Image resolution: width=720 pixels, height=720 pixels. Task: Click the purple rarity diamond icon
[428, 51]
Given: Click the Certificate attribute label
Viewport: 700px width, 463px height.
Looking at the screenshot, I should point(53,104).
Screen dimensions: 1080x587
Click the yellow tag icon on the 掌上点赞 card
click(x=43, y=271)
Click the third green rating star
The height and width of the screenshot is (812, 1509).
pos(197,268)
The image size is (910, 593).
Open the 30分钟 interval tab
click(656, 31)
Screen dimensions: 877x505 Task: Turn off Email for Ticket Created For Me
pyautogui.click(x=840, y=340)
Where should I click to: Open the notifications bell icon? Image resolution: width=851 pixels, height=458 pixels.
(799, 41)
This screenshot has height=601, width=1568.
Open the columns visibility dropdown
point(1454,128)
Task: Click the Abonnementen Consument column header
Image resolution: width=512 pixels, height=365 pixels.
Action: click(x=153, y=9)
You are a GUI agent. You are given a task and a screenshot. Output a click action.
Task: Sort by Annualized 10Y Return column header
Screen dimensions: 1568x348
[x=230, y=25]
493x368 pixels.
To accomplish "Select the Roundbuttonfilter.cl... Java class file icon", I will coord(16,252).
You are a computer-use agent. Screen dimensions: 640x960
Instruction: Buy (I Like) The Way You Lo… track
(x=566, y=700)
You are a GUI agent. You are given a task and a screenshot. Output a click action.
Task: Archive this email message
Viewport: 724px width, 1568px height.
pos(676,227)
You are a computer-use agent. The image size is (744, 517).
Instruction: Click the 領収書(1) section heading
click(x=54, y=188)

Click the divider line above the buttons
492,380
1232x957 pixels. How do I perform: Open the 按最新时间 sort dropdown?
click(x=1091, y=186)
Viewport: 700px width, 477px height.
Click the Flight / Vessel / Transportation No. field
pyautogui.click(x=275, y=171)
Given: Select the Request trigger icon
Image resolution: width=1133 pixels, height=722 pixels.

------------

**Work request:**
What you return must be the line that contains "Instruction: Buy (I" followed by every remaining line of the material, all exactly as written and nothing more.

**Written response:**
Instruction: Buy (I Like) The Way You Lo… track
(x=566, y=700)
You are a GUI agent. You are given a task and a screenshot. Output a click action.
Task: Archive this email message
Viewport: 724px width, 1568px height.
pos(676,227)
You are a computer-use agent. The image size is (744, 517).
Instruction: Click the 領収書(1) section heading
click(x=54, y=188)

Click the divider line above the buttons
492,380
1232x957 pixels. How do I perform: Open the 按最新时间 sort dropdown?
click(x=1091, y=186)
Viewport: 700px width, 477px height.
Click the Flight / Vessel / Transportation No. field
pyautogui.click(x=275, y=171)
Given: Select the Request trigger icon
Image resolution: width=1133 pixels, height=722 pixels.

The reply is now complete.